A comprehensive study of the velocity, momentum and position matrix elements for Bloch states using a local orbital basis

TL;DR

This paper thoroughly examines the velocity operator in crystalline solids using local orbital basis sets, clarifying theoretical ambiguities, and comparing computational approaches to improve the accuracy of physical property evaluations.

Contribution

It provides a unified, rigorous derivation of the velocity operator in local orbital bases, incorporating Berry connection and gauge choices, and compares DFT-based calculations with real-space evaluations.

Findings

Correct expression for velocity operator derived without ambiguous steps

Berry connection's role in velocity operator clarified

Non-local corrections impact momentum-velocity relationship in DFT calculations

Abstract

We present a comprehensive study of the velocity operator, $\hat{\boldsymbol{v}}=\frac{i}{\hbar} [\hat{H},\hat{\boldsymbol{r}}]$, when used in crystalline solids calculations.
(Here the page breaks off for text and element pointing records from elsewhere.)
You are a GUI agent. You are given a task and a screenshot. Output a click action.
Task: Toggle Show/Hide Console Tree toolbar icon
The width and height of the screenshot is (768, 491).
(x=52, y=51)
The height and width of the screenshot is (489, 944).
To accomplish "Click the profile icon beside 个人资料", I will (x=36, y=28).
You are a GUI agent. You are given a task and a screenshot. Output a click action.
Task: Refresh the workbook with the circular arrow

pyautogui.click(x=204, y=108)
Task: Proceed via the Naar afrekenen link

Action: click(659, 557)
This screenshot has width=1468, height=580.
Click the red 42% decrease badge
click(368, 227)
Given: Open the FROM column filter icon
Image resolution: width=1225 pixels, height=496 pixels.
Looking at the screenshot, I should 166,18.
The velocity operator is key to the evaluation of a number of physical properties and its computation, both from a practical and fundamental perspective, has been a long-standing debate for decades. Our work summarizes the different approaches found in the literature, connecting them and filling the gaps in the sometimes non-rigorous derivations. In particular we focus on the use of local orbital basis sets where the velocity operator cannot be approximated by the $k$-derivative of the Bloch Hamiltonian matrix. Among other things, we show how the correct expression can be found without unequivocal mathematical steps, how the Berry connection makes its way in this expression, and how to properly deal with the two popular gauge choices that coexist in the literature. Finally, we explore its use in density functional theory calculations by comparing with its real-space evaluation through the identification with the canonical momentum operator. This comparison offers us, in addition, a glimpse of the importance of non-local corrections, which may invalidate the naive momentum-velocity correspondence.